I work for a small technology MSP. Having just completed my Bachelor's in Information Science, with a focus in data science, my boss has asked me to build a data warehouse (I think he really means a data mart from what I have read). I've been realizing that my education was very heavy on coding, math/stats, and the ML aspect of the data pipeline, but very light on the data preparation aspect, which is frequently claimed to take 80% of the time, so this is a good opportunity for me to learn how all of those tidy data sets I've been analyzing come into existence.

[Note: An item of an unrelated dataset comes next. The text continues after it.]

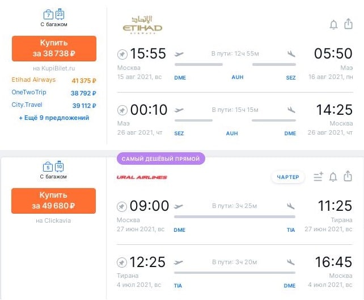Open the OneTwoTrip 38 792 ₽ offer
Screen dimensions: 364x300
54,92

We have 2 main systems, which respectively run SQL Server (~60 GB), and MySQL (~80 GB), and a few other data sources which will come in as CSV. At this point, we simply want to do some simple asset reporting for our clients, and also some simple pricing analysis for some of our monthly fees (e.g. boss has no idea what it actually costs us to support a client's server per month, so our prices are essentially best guesses).

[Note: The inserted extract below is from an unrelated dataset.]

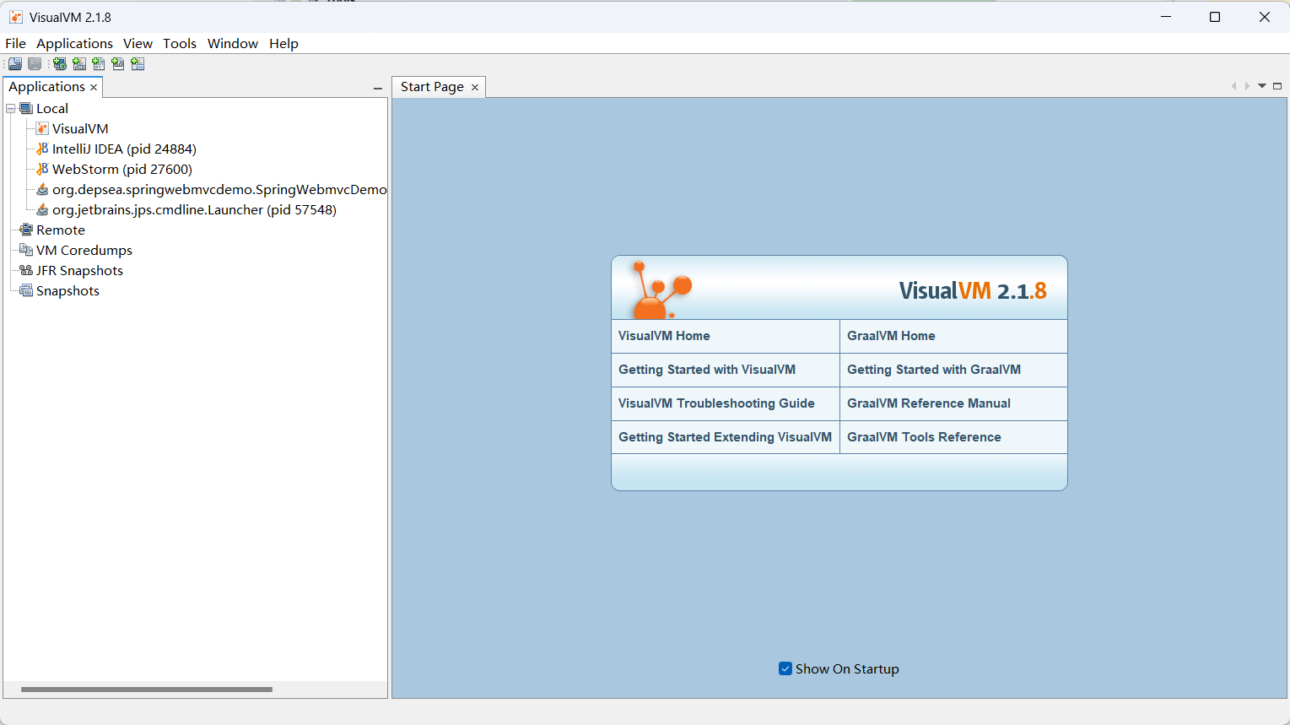Open the VisualVM Troubleshooting Guide link
Viewport: 1290px width, 725px height.
click(716, 403)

At this point, my main problem is that I don't know what I don't know. I'm currently reading "The Data Warehouse Toolkit" by Kimball, and also taking an EdX.org course in T-SQL from Microsoft. Another co-worker has a small bit of experience in this area, and he says that we should figure out what tables we will need from our 2 main systems, copy them over to another instance of SQL Server, and then use stored procedures to load the data (in the desired format) into a new database, to be used for our purposes for reporting and analysis.
I have two questions:
- Does my co-worker's approach seem reasonable for what we are trying to do?
- As far as learning what I need to know, are the two sources above sufficient for what I want to do, or am I missing anything important?